**WORK INSTRUCTIONS:** Every line of the records below that holds the word "computer" belongs in the answer.

RECORDS FOR THE EXERCISE START

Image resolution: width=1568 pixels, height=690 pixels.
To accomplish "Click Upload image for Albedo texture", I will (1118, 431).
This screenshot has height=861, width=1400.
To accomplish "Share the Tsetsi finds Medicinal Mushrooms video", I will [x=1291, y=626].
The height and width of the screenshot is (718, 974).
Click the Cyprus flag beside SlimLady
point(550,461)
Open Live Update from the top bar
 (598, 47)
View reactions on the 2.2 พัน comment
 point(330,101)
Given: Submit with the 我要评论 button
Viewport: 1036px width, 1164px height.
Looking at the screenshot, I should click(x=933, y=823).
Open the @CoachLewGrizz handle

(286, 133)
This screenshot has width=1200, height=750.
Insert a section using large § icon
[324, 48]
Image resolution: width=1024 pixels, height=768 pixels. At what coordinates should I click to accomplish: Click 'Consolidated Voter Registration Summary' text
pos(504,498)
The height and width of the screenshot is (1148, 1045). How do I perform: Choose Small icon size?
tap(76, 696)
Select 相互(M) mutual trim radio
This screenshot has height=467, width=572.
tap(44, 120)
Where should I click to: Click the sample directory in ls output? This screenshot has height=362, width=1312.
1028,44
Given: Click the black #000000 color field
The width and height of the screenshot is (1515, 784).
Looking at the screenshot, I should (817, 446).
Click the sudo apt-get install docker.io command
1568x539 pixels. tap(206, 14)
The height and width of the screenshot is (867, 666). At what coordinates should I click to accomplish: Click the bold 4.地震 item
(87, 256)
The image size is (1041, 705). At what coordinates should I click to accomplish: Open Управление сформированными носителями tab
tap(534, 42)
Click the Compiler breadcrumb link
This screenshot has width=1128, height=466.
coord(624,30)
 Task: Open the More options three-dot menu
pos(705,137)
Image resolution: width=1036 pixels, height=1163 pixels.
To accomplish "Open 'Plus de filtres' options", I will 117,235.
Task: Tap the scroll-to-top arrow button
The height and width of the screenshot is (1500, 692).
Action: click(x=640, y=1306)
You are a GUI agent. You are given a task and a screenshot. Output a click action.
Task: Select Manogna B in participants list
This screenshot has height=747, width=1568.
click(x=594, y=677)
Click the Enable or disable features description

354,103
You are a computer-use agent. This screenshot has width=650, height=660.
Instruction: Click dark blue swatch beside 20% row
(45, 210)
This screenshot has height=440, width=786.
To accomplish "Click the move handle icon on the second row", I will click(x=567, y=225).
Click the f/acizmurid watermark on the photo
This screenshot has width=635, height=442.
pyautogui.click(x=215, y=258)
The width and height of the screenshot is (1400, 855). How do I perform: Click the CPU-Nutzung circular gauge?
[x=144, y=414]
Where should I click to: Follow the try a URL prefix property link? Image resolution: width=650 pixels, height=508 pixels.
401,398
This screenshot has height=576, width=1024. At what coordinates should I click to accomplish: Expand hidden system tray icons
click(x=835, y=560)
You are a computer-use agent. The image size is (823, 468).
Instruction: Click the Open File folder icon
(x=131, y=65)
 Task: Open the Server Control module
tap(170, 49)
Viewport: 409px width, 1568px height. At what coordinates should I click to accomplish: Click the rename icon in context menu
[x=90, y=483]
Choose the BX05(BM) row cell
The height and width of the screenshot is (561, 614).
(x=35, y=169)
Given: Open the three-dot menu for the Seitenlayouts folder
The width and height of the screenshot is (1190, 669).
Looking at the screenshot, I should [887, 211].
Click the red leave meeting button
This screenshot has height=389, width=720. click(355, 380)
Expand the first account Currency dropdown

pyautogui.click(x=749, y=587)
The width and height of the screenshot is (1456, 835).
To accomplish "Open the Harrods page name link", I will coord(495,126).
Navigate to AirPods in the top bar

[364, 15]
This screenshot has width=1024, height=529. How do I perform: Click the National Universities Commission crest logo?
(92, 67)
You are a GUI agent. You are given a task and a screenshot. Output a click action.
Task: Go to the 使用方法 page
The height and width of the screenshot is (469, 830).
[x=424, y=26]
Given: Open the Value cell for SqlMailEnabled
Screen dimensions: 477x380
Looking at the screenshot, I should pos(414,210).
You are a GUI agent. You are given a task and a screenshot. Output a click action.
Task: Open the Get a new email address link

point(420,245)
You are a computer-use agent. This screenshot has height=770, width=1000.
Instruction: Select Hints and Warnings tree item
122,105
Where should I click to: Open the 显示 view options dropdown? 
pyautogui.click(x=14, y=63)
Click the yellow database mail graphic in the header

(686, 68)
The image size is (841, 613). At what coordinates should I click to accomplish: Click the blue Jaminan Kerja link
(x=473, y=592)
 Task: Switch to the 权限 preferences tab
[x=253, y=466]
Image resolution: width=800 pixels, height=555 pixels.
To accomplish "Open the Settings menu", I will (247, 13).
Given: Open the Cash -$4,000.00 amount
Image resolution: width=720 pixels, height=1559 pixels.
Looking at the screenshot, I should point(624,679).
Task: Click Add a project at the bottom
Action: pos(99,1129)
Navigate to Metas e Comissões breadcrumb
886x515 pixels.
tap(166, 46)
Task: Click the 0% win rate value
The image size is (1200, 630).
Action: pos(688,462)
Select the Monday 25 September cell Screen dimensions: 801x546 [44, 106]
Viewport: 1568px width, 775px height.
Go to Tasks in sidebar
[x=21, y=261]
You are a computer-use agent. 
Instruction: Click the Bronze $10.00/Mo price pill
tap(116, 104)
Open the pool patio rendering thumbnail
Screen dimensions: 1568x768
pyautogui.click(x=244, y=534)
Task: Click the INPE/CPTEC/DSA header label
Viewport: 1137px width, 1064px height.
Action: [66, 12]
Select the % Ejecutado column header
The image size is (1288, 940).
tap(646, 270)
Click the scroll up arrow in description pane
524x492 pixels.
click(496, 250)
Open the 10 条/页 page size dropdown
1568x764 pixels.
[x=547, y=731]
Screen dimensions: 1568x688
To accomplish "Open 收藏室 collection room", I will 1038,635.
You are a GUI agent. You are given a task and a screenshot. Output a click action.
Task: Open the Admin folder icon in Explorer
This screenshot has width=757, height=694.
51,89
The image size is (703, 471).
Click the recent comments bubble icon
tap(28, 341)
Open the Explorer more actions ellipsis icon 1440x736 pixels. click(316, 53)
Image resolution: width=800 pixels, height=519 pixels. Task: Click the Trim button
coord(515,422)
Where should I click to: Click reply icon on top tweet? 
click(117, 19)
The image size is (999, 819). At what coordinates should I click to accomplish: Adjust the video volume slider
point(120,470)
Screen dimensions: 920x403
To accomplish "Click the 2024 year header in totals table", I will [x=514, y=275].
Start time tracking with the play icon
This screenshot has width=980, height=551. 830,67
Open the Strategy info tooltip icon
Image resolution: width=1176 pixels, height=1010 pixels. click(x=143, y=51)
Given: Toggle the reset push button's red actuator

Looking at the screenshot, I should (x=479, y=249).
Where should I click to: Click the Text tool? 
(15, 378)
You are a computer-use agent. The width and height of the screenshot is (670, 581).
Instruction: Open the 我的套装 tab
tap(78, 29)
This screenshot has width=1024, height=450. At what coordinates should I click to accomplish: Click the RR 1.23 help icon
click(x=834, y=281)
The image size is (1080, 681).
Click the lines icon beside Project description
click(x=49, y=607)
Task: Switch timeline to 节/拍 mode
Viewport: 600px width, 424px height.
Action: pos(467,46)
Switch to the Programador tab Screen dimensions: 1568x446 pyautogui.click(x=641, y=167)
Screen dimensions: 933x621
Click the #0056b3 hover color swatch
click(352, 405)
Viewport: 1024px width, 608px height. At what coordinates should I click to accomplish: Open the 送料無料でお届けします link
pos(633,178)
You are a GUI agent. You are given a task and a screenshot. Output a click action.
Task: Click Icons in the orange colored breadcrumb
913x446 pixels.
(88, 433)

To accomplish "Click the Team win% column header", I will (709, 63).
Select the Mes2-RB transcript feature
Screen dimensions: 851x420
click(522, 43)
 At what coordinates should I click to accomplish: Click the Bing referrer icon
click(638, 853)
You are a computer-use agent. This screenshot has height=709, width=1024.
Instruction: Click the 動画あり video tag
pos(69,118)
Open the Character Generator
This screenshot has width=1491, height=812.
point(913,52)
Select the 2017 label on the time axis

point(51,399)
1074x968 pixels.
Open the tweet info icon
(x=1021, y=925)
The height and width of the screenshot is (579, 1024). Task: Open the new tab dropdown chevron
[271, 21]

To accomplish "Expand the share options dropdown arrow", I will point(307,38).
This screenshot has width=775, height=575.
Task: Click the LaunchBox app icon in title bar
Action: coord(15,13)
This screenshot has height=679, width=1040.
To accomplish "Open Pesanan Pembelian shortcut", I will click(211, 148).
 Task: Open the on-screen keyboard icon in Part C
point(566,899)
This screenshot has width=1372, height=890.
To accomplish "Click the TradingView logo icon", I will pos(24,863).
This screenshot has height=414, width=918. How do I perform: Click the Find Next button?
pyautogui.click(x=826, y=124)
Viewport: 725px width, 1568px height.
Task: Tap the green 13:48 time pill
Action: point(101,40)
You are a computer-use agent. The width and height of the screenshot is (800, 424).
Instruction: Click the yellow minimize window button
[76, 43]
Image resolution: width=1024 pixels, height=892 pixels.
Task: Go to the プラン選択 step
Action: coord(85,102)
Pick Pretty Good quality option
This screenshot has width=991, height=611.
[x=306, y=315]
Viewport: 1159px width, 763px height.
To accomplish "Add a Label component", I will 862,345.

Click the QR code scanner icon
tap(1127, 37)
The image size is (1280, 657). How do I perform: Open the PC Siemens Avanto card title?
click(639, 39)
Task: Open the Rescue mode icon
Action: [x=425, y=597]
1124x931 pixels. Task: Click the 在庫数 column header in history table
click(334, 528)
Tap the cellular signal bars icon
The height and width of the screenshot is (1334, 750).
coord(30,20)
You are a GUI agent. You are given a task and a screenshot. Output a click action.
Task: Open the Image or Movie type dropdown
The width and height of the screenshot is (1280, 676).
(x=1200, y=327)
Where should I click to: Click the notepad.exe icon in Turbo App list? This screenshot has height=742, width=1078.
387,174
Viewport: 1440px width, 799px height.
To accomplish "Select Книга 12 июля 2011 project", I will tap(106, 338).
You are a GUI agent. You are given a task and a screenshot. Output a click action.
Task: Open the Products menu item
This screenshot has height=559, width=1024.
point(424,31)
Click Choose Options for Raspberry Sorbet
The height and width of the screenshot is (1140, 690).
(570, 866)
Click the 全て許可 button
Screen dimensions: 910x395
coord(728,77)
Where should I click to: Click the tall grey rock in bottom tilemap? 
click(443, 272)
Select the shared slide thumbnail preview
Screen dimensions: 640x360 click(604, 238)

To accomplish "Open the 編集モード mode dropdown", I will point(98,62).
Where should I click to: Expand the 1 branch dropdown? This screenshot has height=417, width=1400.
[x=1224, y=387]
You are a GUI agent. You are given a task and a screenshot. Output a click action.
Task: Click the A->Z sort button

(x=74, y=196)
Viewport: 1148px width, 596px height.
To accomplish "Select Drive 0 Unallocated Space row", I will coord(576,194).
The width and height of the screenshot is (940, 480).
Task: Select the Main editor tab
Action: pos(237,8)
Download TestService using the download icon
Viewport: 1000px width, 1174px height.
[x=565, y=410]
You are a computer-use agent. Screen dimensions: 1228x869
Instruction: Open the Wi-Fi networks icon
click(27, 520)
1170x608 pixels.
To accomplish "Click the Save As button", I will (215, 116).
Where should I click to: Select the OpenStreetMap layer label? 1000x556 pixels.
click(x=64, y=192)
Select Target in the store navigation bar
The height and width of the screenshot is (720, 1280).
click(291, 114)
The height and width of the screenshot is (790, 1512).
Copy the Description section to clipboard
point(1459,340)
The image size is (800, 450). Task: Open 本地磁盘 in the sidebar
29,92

RECORDS FOR THE EXERCISE END

**RESPONSE:**
You are a computer-use agent. This screenshot has width=650, height=660.
You are a computer-use agent. The image size is (823, 468).
You are a computer-use agent. This screenshot has height=770, width=1000.
You are a computer-use agent. 
You are a computer-use agent. The width and height of the screenshot is (670, 581).
You are a computer-use agent. This screenshot has height=709, width=1024.
You are a computer-use agent. The width and height of the screenshot is (800, 424).
You are a computer-use agent. Screen dimensions: 1228x869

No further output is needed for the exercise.